• **PROVIDED INFORMATION**:
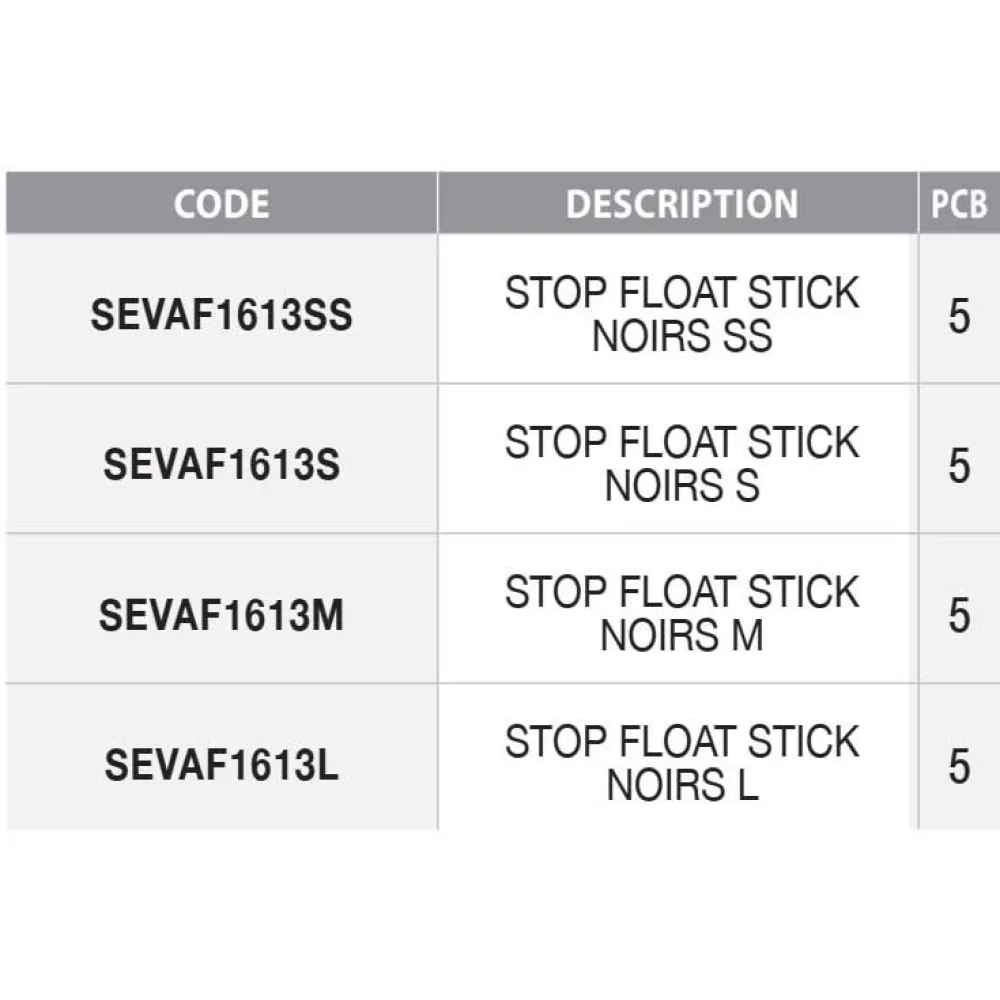Click STOP FLOAT STICK text in first row
The image size is (1000, 1000).
pos(682,294)
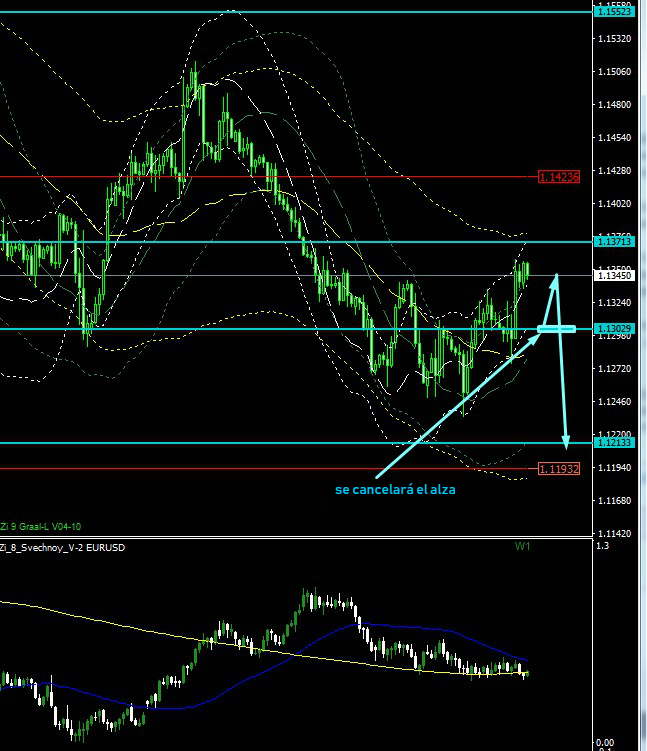The image size is (647, 751).
Task: Click the W1 timeframe label
Action: pyautogui.click(x=522, y=547)
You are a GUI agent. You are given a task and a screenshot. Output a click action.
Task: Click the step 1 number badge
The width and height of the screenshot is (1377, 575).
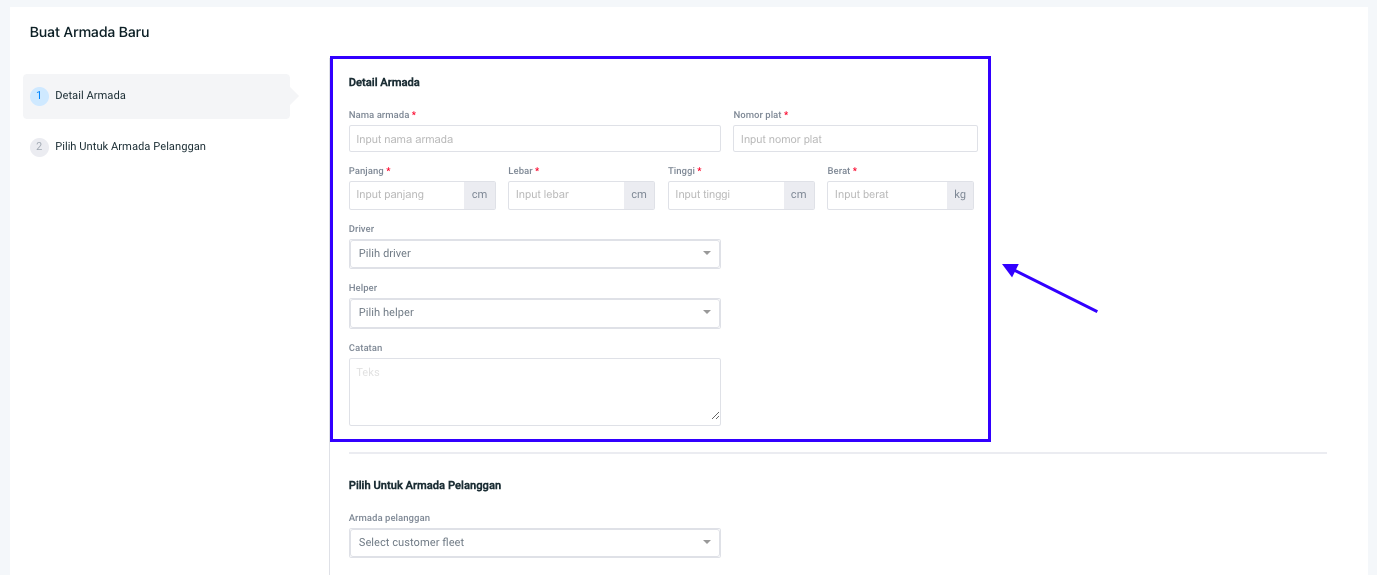click(x=39, y=96)
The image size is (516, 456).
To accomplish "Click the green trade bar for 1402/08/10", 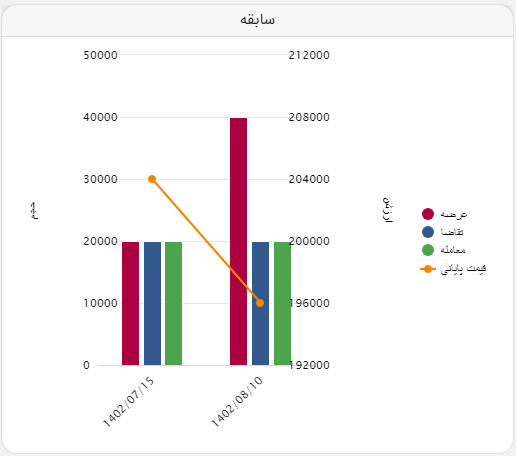I will [x=282, y=303].
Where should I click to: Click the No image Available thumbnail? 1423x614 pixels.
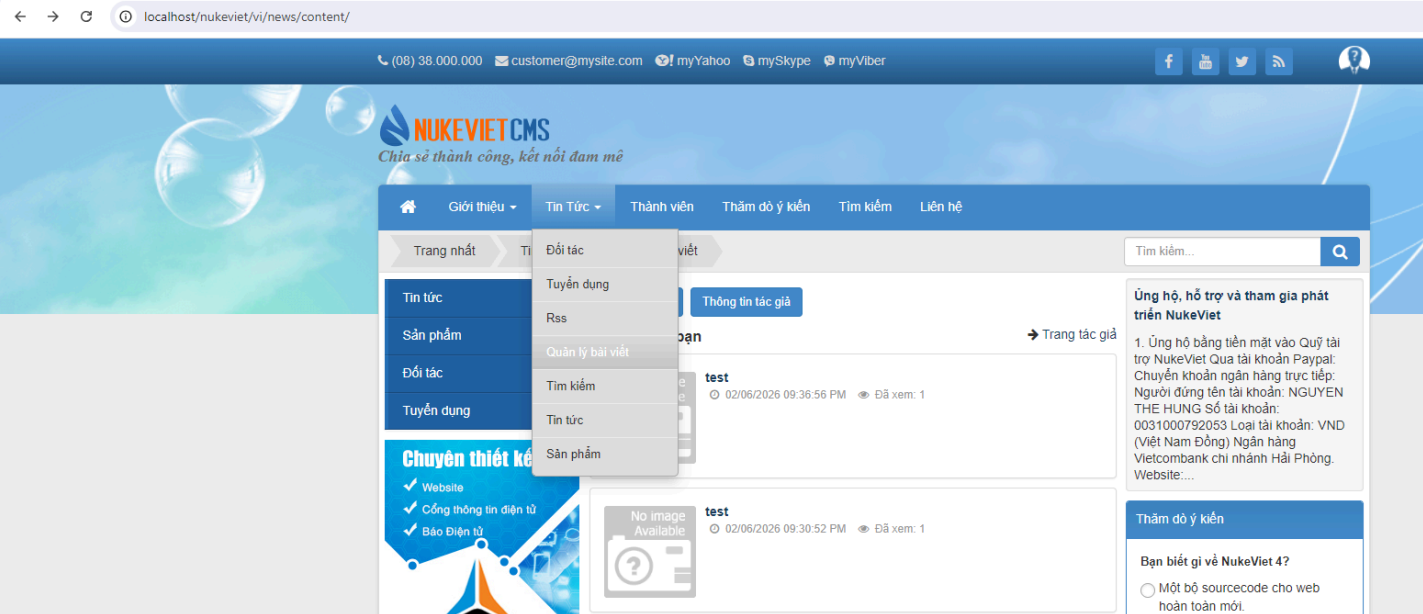tap(650, 552)
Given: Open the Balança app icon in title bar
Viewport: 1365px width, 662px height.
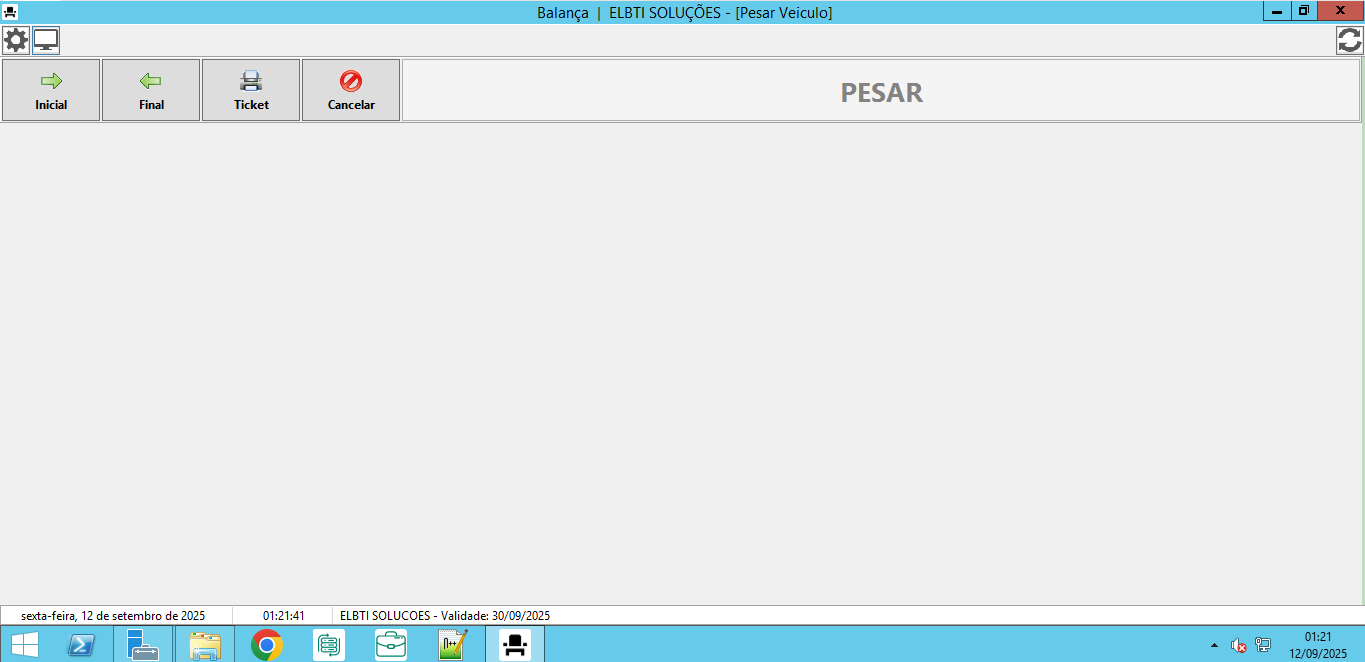Looking at the screenshot, I should [10, 12].
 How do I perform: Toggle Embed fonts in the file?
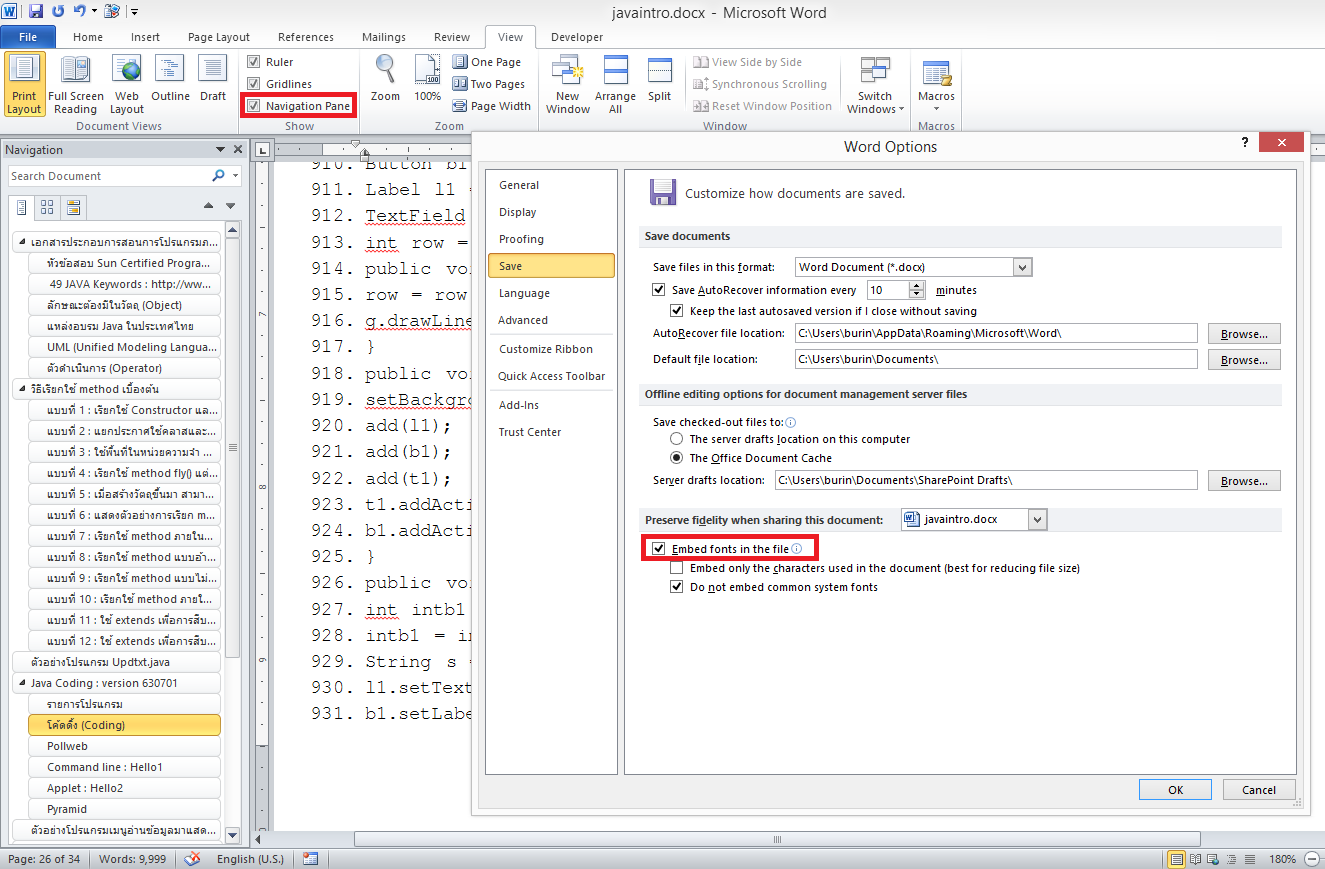[659, 549]
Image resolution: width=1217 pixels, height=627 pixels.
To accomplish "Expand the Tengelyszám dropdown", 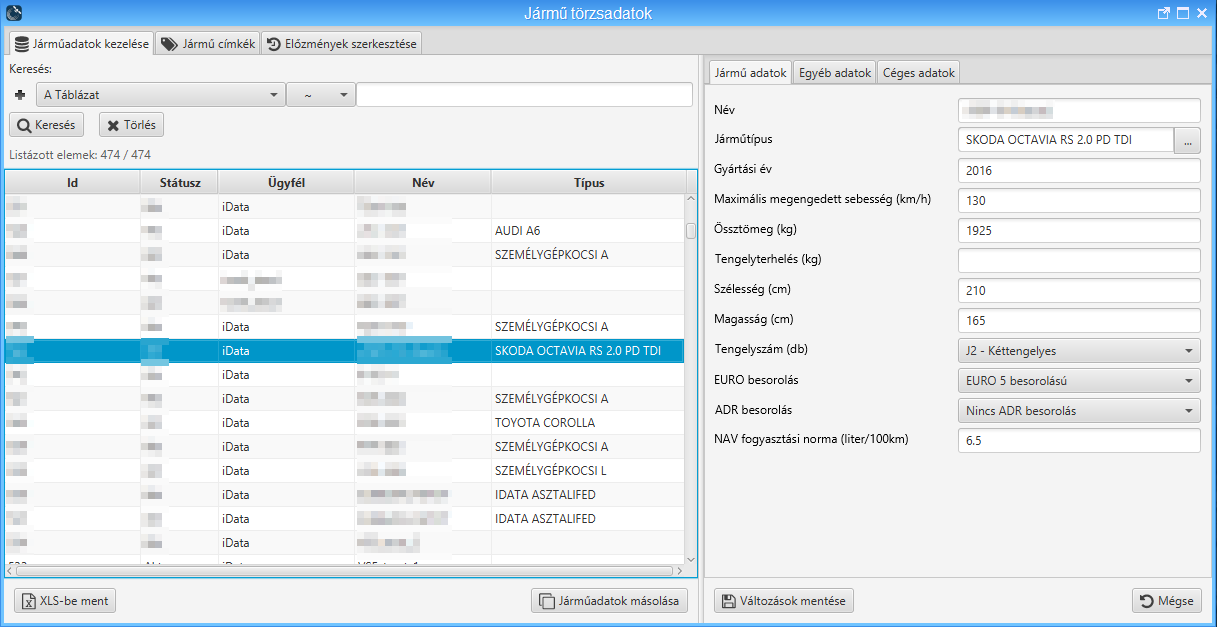I will [1078, 351].
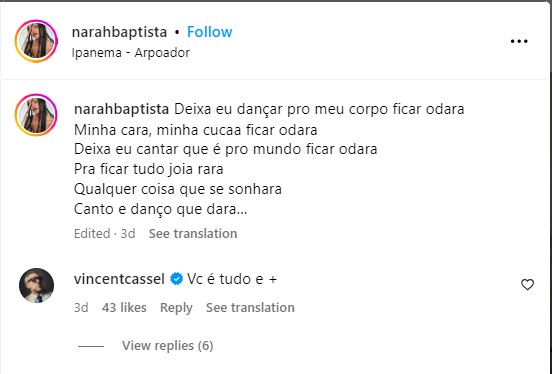Click the Edited 3d timestamp under the caption
This screenshot has width=552, height=374.
(x=105, y=233)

• **TASK TO COMPLETE**: Copy the rows from the very beginning through the line containing "click(x=39, y=96)", including that line, and leave the pictures out.

• **THE ANSWER**:
Click STOP FLOAT STICK text in first row
The image size is (1000, 1000).
pos(682,294)
The image size is (647, 751).
Task: Click the W1 timeframe label
Action: pyautogui.click(x=522, y=547)
You are a GUI agent. You are given a task and a screenshot. Output a click action.
Task: Click the step 1 number badge
The width and height of the screenshot is (1377, 575).
click(x=39, y=96)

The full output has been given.